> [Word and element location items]
:::

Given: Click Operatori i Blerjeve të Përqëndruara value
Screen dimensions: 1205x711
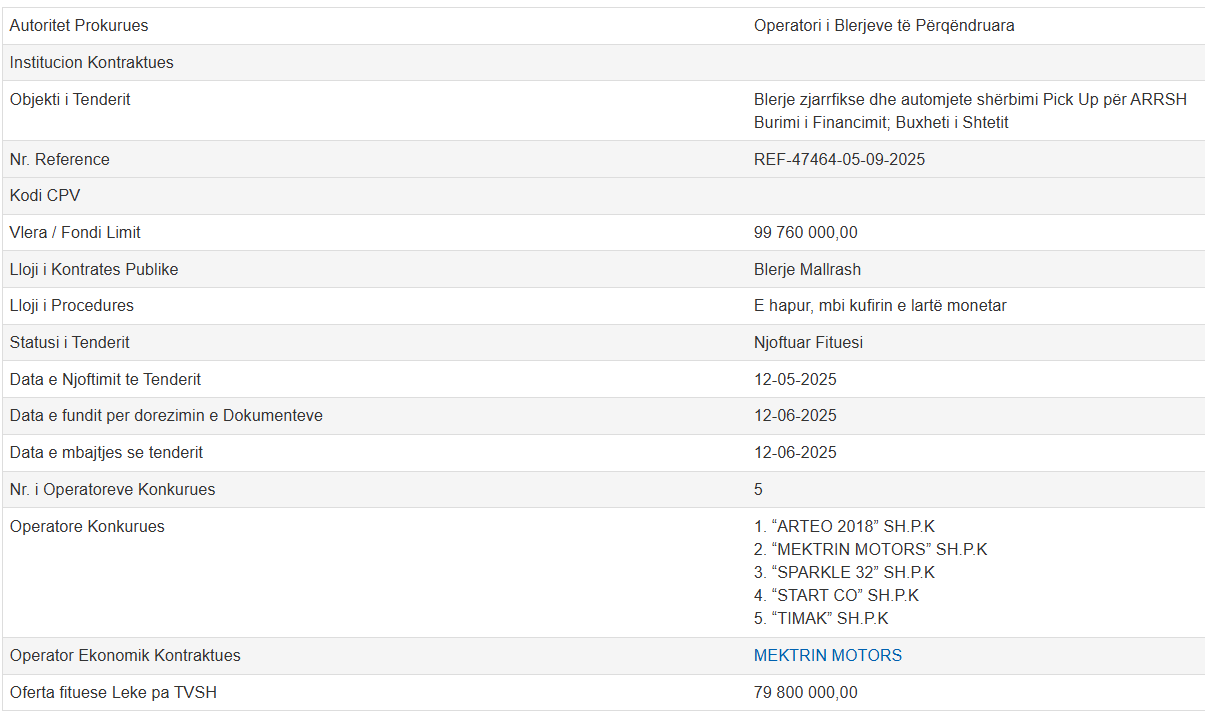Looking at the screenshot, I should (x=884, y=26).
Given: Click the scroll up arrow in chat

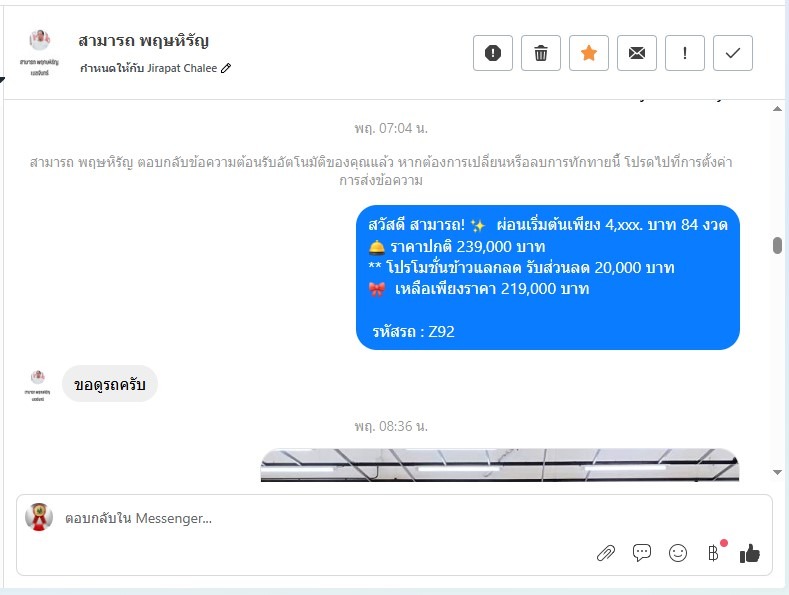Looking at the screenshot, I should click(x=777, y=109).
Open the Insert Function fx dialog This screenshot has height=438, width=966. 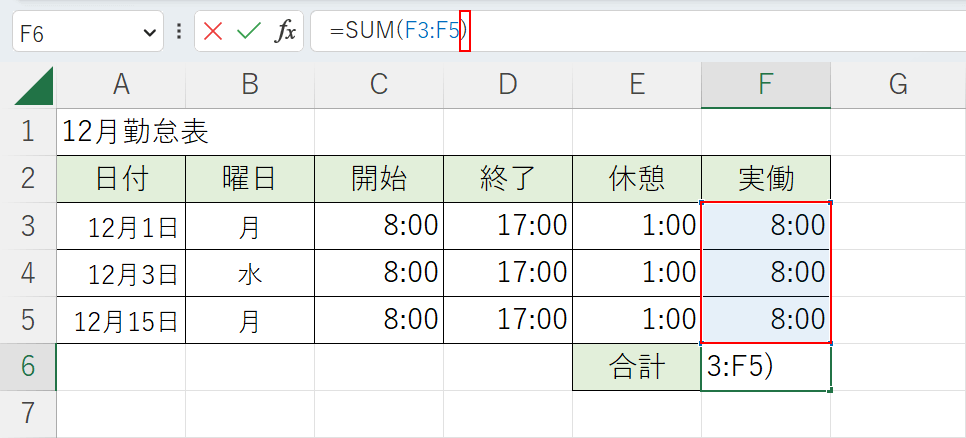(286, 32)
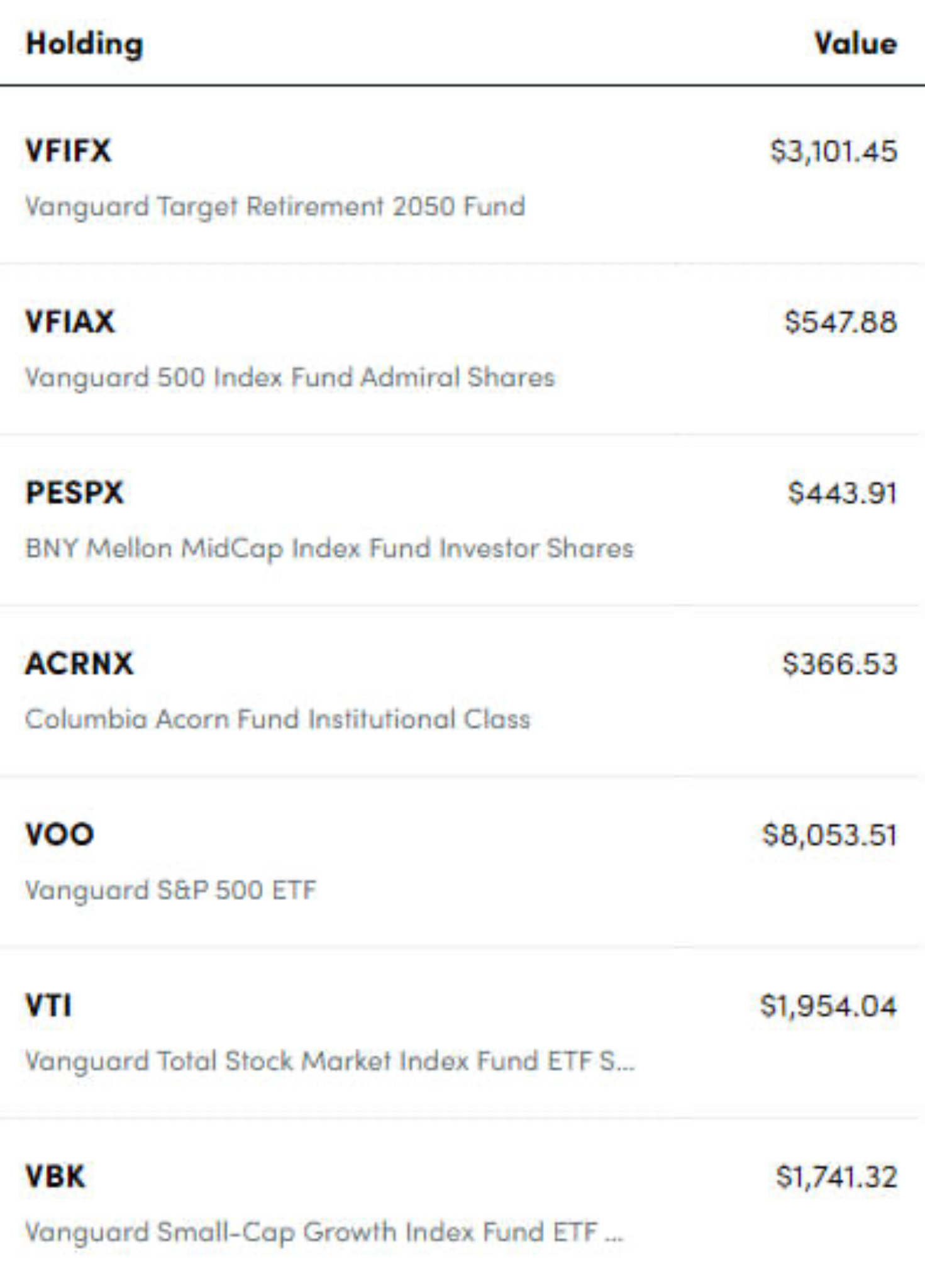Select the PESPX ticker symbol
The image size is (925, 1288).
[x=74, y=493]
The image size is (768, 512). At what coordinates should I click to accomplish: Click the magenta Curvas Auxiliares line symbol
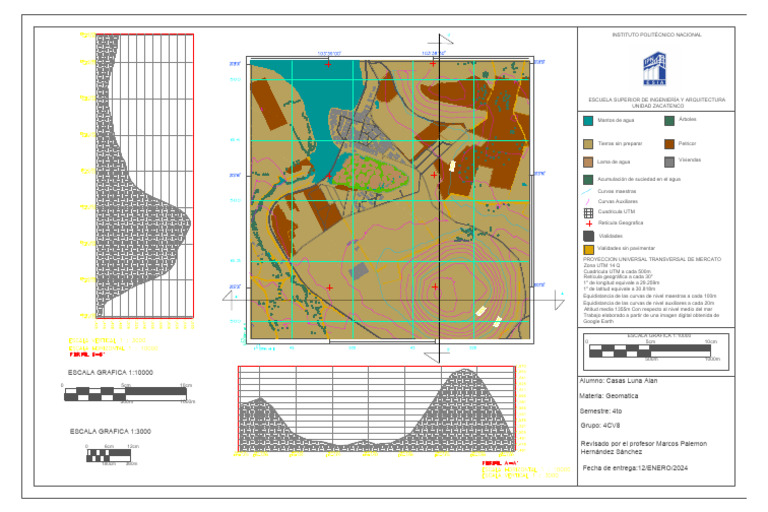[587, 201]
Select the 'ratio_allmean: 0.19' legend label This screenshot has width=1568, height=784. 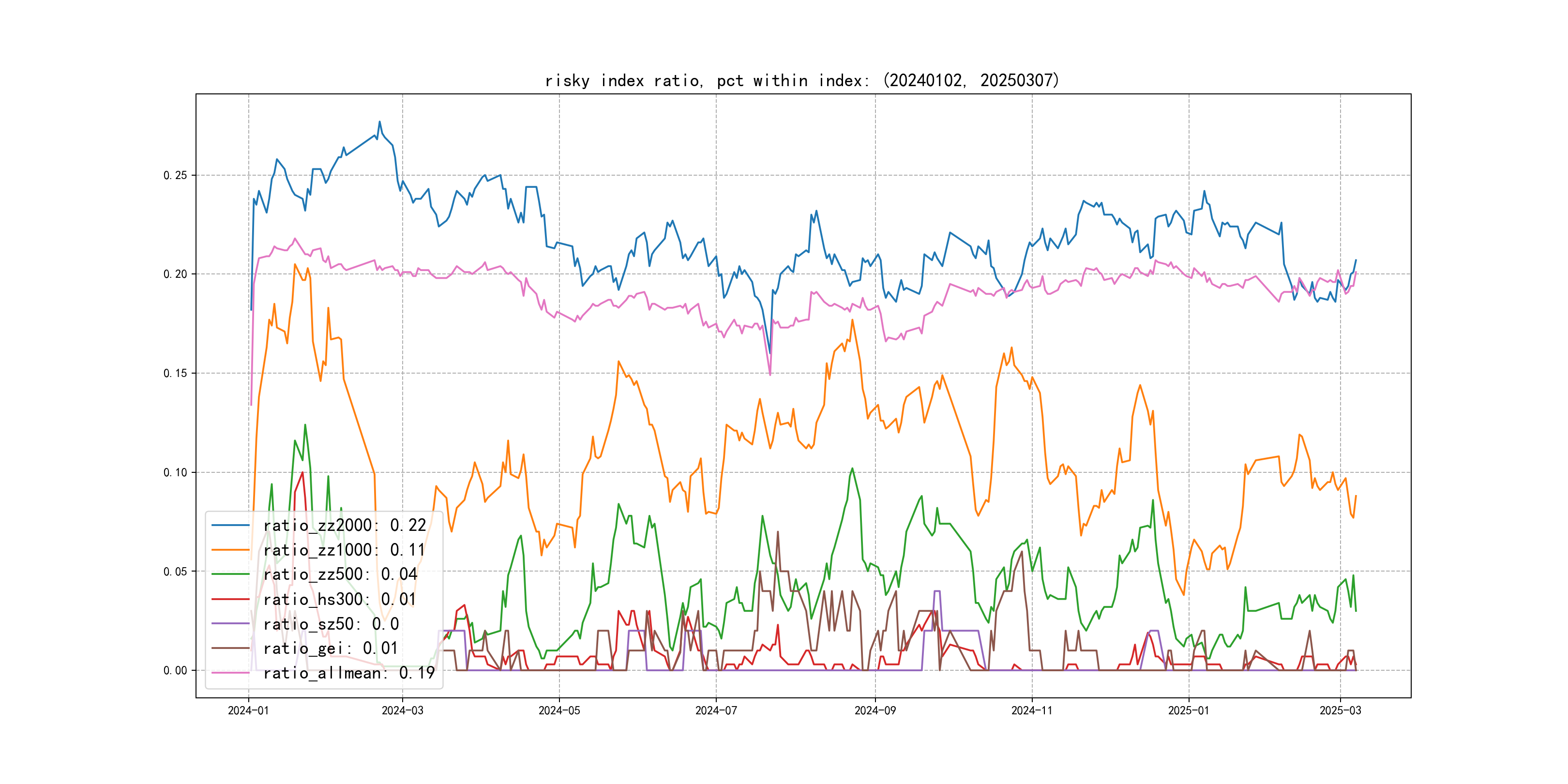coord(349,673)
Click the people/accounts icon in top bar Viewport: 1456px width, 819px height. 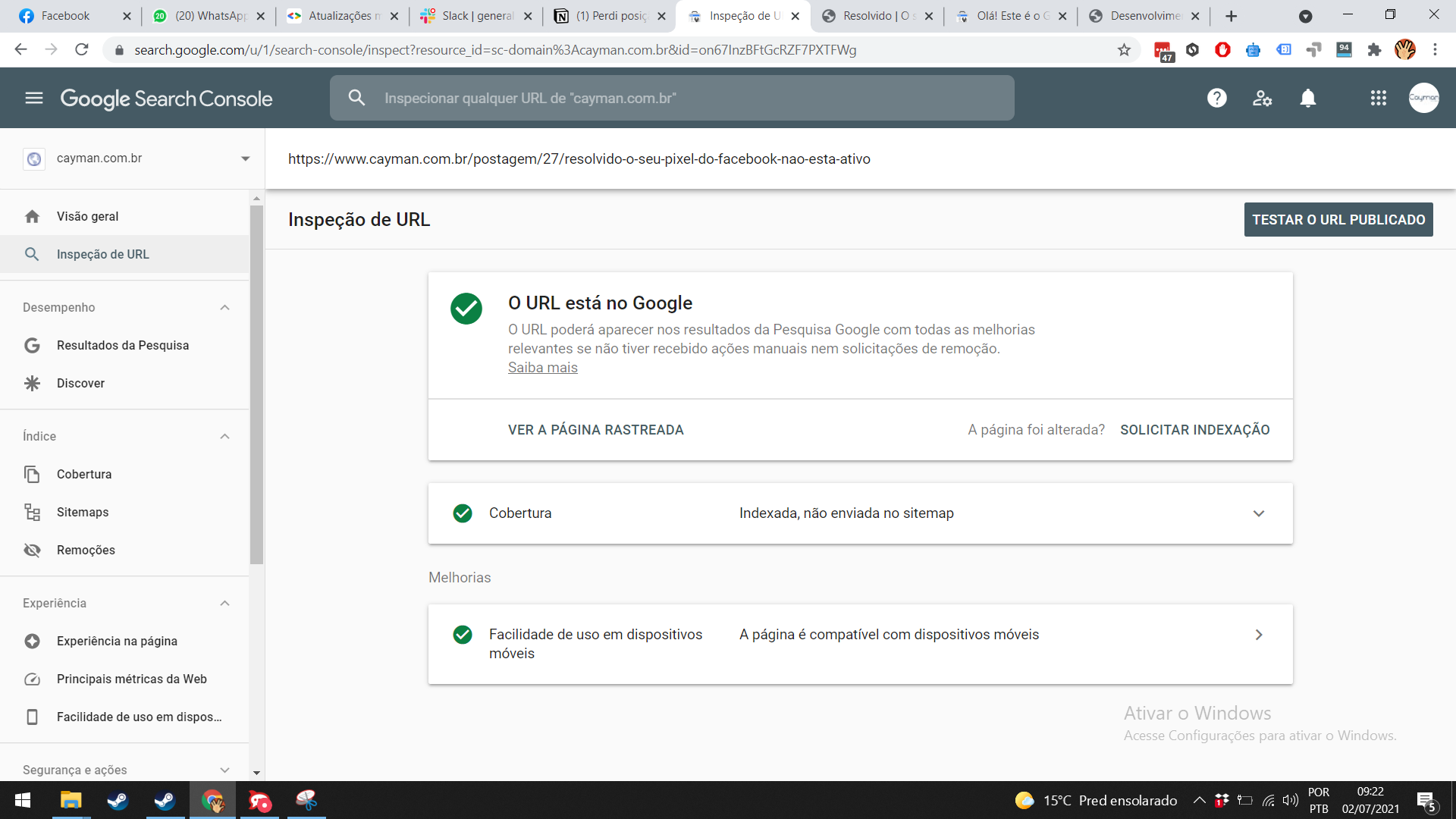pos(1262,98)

:::

Please copy the items from the very beginning through the line containing "Looking at the screenshot, I should click(x=777, y=109).", substituting "Instruction" for every "Given" and changing nothing else. Leave the pictures out.

Instruction: Click Operatori i Blerjeve të Përqëndruara value
Screen dimensions: 1205x711
Looking at the screenshot, I should (x=884, y=26).
Instruction: Click the scroll up arrow in chat

Looking at the screenshot, I should click(x=777, y=109).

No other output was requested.